• Exercise prompt:
Only an exact copy of the lines beginning at the one that contains "At what coordinates should I click to accomplish: Click" and ending at the last line of the records below counts as the answer.
[[ Data provided, beginning ]]
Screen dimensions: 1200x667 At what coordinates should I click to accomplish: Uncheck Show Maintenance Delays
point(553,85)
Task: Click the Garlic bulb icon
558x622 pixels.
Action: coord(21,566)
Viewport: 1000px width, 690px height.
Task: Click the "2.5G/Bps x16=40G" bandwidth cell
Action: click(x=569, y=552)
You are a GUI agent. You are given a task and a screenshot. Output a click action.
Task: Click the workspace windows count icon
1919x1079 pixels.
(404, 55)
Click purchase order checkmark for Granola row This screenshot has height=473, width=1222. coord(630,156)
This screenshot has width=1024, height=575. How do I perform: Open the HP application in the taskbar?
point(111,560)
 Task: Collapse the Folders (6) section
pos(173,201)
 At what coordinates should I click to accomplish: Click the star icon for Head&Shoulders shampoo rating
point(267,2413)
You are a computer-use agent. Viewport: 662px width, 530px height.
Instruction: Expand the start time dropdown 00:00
[[ Data provided, end ]]
• Solution to the exercise:
 At what coordinates should I click to accomplish: Click the star icon for Head&Shoulders shampoo rating
point(267,2413)
You are a computer-use agent. Viewport: 662px width, 530px height.
Instruction: Expand the start time dropdown 00:00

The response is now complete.